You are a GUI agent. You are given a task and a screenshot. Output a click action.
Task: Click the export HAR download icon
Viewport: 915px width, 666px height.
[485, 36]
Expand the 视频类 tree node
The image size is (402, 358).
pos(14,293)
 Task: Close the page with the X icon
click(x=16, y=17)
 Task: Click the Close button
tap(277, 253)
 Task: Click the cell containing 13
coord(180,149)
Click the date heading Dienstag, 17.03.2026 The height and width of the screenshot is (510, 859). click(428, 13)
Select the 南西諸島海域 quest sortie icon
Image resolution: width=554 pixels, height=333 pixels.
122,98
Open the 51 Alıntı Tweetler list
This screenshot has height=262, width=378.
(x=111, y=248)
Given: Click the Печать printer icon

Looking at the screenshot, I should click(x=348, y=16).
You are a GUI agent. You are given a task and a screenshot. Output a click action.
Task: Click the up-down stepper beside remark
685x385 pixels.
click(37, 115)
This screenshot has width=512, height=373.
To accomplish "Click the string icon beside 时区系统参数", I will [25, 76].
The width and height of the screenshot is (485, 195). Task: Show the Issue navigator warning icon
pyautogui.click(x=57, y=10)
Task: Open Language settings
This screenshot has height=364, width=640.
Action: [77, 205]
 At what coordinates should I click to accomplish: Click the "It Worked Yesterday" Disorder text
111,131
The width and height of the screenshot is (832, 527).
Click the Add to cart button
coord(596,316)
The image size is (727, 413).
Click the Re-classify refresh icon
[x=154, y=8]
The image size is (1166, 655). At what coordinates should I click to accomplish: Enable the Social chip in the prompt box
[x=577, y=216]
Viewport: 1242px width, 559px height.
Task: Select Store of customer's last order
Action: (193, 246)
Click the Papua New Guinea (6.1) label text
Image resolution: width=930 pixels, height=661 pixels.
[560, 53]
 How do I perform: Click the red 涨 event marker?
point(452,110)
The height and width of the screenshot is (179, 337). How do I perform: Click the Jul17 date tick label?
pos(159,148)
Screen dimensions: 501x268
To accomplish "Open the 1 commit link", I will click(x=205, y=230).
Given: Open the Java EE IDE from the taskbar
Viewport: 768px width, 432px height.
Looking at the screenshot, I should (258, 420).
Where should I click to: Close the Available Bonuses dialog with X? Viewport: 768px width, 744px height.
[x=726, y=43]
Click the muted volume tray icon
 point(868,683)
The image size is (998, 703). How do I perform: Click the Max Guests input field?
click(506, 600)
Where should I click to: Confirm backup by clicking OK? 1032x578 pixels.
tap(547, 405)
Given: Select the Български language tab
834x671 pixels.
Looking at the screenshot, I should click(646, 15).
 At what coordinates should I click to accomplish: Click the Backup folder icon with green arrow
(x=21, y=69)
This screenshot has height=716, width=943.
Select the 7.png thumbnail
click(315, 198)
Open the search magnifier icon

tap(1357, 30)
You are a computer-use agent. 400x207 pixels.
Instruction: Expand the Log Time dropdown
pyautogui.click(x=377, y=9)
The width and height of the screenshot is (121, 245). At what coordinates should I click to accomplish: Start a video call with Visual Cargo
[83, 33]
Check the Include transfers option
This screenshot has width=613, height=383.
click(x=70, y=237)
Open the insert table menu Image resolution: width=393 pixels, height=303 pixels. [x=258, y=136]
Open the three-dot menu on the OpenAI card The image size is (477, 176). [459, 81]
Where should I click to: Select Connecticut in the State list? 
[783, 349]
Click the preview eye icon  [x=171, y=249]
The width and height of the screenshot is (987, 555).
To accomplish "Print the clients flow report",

Description of the task.
Set down nothing but the lines from the one containing "Where should I click to: Confirm" through the end of the entries above, exactly as written, both ends counted.

Solution to this exercise.
Where should I click to: Confirm backup by clicking OK? 1032x578 pixels.
tap(547, 405)
Given: Select the Български language tab
834x671 pixels.
Looking at the screenshot, I should click(646, 15).
 At what coordinates should I click to accomplish: Click the Backup folder icon with green arrow
(x=21, y=69)
This screenshot has height=716, width=943.
Select the 7.png thumbnail
click(315, 198)
Open the search magnifier icon

tap(1357, 30)
You are a computer-use agent. 400x207 pixels.
Instruction: Expand the Log Time dropdown
pyautogui.click(x=377, y=9)
The width and height of the screenshot is (121, 245). At what coordinates should I click to accomplish: Start a video call with Visual Cargo
[83, 33]
Check the Include transfers option
This screenshot has width=613, height=383.
click(x=70, y=237)
Open the insert table menu Image resolution: width=393 pixels, height=303 pixels. [x=258, y=136]
Open the three-dot menu on the OpenAI card The image size is (477, 176). [459, 81]
Where should I click to: Select Connecticut in the State list? 
[783, 349]
Click the preview eye icon  [x=171, y=249]
The width and height of the screenshot is (987, 555).
To accomplish "Print the clients flow report",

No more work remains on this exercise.